DamianDXi napisał(a):
Bloku, Masz rację z końcówkami Teflonowymi, ale skoro ma słabe drogi w okolicy warto chociaż dodać gram amortyzacji. Słabo widzę wpadnięcie w dziurę na gwincie z sowitym "JEBUT" bo ja osobiście sam bym od razu wyskoczył z Auta Zobaczyć czy nie urwało kielicha.
Moim Zdaniem, Polecieć właśnie B8ke, ale w zestawieniu ze sportowymi sprężynami. Moim zdaniem powinno to dać amortyzację do w miarę sportowej jazdy.
Nie ma sensu pisać Setupu na Tory wyścigowe.... Prawda jest taka że u rozsądnego kierowcy pod "energiczną jazdą" kryje się zakręt z góra 100km/h, bo reszta to kaskaderka za którą Anioł Stróż nie nadąża.
Moim zdaniem większą wagę niż do amortyzacji, przyłóż do sensownych Opon typu Toyo. Nie ukrywajmy, nie zawsze zauważysz odrobinę wilgoci na asfalcie, czy nawet fakt że Pani Halinka na lubi Wylać wiadro wody na zakręt przy jej sklepie monopolowym.
Jak na badziewnym Ogumieniu pociągnie ci tył to nic cię nie uratuje, albo jak ci opona strzeli od przegrzania.

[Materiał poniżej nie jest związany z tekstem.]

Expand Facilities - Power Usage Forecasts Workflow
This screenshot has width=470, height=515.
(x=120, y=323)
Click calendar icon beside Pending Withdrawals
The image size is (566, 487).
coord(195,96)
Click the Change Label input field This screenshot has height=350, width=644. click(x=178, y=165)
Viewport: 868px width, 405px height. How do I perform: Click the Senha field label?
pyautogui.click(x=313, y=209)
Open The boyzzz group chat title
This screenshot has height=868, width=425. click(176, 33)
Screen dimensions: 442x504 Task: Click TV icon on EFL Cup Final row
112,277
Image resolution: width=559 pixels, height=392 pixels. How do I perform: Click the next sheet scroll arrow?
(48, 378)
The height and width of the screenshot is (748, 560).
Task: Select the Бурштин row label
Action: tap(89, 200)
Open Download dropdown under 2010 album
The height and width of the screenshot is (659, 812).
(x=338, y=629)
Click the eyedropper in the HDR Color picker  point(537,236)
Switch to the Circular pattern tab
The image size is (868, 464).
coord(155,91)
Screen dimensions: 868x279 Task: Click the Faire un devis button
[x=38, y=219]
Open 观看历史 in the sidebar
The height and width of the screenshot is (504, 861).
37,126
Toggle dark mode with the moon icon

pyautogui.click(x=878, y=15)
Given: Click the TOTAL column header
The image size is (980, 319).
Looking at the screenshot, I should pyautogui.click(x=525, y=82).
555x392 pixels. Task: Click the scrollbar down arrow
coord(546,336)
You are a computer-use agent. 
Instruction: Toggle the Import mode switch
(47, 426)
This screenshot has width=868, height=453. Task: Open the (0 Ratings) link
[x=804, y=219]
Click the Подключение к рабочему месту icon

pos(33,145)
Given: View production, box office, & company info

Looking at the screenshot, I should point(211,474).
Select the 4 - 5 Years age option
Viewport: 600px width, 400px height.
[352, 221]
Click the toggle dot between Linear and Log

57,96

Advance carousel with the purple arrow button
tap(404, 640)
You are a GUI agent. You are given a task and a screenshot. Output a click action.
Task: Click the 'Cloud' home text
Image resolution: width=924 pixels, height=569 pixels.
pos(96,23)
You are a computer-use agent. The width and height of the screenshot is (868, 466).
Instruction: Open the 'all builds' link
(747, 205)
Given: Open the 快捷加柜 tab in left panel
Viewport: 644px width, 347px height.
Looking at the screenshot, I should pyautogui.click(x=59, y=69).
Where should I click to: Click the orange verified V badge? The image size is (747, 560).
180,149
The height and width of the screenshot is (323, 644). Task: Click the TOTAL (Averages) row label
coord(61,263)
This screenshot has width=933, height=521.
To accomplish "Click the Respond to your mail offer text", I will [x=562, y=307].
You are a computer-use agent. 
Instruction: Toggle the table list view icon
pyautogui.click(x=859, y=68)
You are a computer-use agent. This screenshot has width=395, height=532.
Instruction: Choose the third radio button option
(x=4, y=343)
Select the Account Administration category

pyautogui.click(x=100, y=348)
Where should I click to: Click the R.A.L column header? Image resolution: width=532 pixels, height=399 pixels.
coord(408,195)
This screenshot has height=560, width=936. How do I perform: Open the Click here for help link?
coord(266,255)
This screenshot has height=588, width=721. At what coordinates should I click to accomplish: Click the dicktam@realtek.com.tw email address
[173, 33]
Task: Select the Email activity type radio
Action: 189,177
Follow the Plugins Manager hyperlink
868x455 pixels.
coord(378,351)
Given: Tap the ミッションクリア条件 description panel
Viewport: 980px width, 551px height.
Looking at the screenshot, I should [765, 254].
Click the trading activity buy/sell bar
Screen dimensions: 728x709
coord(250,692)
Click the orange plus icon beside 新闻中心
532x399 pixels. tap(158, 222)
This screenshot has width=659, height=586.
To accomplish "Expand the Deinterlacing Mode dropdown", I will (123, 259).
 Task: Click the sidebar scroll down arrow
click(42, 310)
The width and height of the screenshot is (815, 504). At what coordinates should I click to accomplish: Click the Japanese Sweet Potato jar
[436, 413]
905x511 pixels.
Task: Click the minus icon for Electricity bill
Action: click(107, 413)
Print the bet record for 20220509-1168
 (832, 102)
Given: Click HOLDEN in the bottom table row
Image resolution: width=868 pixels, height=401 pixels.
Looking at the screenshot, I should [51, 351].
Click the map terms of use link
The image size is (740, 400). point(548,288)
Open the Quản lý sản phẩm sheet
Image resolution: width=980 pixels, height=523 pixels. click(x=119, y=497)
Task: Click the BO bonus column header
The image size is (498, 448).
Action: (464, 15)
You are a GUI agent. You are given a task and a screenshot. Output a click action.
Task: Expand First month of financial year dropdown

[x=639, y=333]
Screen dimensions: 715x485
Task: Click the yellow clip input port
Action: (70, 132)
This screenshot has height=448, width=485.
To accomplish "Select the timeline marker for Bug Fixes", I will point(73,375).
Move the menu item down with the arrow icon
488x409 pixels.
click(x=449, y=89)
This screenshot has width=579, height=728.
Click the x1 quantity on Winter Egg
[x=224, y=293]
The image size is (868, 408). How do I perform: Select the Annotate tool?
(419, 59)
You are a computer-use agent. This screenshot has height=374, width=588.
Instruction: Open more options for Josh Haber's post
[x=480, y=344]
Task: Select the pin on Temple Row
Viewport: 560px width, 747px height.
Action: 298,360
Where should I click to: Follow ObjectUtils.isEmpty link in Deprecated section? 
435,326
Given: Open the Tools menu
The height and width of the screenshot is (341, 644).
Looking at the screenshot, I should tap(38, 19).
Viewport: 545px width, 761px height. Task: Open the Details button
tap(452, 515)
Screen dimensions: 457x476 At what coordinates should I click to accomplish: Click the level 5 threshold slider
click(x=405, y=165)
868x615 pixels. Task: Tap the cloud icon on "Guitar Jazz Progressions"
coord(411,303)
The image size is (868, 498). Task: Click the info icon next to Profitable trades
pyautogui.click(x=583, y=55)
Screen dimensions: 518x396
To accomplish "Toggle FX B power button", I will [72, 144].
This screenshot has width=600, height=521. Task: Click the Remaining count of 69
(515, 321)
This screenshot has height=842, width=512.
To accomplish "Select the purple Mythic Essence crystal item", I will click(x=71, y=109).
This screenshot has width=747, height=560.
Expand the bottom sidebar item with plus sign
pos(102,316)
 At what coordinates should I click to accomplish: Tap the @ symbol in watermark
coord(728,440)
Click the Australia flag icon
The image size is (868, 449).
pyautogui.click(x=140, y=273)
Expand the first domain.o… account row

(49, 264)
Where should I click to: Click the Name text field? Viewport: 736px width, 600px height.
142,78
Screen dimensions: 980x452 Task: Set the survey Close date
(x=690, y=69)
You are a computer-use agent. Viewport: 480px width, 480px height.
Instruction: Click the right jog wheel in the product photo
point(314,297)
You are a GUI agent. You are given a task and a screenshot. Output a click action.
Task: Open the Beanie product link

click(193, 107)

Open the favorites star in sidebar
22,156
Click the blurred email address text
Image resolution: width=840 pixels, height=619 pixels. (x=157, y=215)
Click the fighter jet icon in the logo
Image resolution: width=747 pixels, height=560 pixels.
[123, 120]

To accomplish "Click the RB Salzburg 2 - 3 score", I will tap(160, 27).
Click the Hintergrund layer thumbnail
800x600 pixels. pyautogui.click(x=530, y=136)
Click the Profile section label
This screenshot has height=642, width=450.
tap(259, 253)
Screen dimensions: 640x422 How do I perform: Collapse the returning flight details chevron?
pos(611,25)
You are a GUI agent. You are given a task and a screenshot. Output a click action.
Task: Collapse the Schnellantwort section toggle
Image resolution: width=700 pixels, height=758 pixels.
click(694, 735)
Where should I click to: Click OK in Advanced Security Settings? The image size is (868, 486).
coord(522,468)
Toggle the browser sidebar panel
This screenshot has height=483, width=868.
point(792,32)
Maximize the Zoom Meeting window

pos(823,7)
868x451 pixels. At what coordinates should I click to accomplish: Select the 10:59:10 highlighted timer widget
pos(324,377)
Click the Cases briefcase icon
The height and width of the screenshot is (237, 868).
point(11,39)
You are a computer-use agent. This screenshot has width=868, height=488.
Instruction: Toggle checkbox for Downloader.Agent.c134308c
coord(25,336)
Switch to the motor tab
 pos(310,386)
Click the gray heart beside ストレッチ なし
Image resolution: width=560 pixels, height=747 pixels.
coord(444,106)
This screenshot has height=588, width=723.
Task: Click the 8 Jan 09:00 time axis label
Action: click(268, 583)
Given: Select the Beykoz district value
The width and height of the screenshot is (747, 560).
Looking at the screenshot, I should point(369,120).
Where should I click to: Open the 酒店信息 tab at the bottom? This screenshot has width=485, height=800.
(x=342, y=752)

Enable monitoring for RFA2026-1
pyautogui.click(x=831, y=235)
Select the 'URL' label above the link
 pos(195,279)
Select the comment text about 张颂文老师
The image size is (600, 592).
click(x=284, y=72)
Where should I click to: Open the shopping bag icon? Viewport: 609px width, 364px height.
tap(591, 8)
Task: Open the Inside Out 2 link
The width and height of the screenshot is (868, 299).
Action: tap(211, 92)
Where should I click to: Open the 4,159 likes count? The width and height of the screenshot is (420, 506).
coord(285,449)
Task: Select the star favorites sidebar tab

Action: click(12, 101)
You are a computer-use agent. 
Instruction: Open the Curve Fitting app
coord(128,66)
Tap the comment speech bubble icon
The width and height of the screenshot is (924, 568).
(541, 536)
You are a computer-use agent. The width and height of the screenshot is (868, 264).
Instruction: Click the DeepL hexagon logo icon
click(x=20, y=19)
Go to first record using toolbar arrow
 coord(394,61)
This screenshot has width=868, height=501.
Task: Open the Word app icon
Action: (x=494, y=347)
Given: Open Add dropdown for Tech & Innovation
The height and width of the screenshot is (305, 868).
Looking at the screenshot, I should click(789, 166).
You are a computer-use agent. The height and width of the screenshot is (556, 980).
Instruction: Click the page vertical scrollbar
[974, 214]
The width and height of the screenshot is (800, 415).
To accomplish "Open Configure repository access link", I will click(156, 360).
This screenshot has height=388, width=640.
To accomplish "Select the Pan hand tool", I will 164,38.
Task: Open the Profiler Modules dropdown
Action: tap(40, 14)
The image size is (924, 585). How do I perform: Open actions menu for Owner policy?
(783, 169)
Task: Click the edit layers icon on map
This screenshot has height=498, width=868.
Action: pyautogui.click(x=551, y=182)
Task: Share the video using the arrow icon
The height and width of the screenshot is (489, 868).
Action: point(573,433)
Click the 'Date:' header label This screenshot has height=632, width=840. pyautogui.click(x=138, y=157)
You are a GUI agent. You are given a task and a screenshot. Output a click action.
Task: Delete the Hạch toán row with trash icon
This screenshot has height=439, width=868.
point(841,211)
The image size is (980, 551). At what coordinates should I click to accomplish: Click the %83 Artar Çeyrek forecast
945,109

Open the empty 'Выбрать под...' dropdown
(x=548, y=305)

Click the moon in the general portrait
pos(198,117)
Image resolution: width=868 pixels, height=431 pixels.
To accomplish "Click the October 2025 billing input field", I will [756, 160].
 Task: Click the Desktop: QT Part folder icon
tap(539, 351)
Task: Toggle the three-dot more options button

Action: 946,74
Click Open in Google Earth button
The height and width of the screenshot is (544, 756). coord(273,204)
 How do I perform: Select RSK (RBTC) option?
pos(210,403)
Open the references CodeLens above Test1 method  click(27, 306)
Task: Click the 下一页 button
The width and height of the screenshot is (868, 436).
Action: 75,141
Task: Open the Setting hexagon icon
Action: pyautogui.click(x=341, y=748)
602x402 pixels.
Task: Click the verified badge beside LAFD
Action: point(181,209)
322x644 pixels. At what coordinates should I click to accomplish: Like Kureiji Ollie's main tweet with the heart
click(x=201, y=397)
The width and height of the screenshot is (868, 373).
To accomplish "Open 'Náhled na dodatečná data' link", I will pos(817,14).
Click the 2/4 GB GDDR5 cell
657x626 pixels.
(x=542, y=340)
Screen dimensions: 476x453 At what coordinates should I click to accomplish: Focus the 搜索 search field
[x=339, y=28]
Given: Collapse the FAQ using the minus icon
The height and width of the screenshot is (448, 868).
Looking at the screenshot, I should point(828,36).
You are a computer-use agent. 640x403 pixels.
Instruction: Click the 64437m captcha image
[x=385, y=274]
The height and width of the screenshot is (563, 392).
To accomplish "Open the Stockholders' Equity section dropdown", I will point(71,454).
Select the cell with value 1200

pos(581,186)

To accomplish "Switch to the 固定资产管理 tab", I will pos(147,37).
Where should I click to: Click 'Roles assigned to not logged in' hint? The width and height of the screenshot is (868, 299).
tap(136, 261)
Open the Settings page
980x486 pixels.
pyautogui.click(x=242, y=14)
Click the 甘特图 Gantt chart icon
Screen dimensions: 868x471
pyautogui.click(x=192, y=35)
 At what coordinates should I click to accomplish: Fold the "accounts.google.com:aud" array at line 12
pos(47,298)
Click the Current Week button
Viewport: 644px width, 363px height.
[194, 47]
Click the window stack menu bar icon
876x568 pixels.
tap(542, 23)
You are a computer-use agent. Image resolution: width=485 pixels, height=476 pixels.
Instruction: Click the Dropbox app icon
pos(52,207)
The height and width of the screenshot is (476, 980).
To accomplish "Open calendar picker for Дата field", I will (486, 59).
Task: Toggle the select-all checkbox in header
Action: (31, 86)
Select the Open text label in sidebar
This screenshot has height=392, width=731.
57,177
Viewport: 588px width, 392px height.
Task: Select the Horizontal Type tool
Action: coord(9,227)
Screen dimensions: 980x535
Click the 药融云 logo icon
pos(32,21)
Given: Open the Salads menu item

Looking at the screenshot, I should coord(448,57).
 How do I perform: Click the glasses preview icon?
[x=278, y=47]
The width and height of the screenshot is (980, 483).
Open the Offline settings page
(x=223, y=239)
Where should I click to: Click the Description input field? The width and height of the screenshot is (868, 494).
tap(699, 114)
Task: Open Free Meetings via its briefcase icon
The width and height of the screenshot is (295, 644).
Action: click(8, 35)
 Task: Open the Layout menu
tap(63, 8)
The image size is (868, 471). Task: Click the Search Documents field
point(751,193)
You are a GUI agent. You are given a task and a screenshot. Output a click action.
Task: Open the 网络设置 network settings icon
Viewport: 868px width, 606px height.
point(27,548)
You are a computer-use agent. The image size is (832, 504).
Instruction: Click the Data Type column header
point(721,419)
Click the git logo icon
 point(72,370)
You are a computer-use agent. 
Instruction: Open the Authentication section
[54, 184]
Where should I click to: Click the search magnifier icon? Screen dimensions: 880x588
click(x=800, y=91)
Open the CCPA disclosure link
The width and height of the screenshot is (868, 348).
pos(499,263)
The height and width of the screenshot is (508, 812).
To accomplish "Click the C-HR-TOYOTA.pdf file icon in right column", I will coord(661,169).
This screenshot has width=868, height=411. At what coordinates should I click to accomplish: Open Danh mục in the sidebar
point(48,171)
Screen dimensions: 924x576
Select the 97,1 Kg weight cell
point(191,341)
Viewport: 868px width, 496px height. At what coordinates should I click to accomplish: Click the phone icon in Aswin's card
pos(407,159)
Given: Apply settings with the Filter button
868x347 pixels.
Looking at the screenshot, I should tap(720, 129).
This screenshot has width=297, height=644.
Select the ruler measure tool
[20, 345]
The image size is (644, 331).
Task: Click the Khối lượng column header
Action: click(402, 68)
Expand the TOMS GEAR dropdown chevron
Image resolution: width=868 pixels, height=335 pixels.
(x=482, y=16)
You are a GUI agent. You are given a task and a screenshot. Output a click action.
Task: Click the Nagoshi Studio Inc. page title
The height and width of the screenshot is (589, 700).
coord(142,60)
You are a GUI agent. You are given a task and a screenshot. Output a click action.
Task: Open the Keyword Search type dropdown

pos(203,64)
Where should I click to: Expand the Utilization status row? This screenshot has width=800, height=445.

Zawsze każdemu powtarzam: Jeżeli jesteś przekonany że wina poślizgu na zakrętach to wina zawieszenia i chcesz je zmieniać, najpierw zmień opony.
A zaufaj mi, zagłębisz się w temat opon, rozmiarów, oporów, przyczepności, przeznaczenia, to najprostsze zawieszenie sportowe ci wystarczy.
Ja kiedyś nie mogłem dość faceta w Oplu astrze, bo leciał po rondach i zakrętach jakby go przykleili, Mimo że dupa mu się gibała na prawo i lewo, to opony nie pozwalały mu na żadne przesunięcie.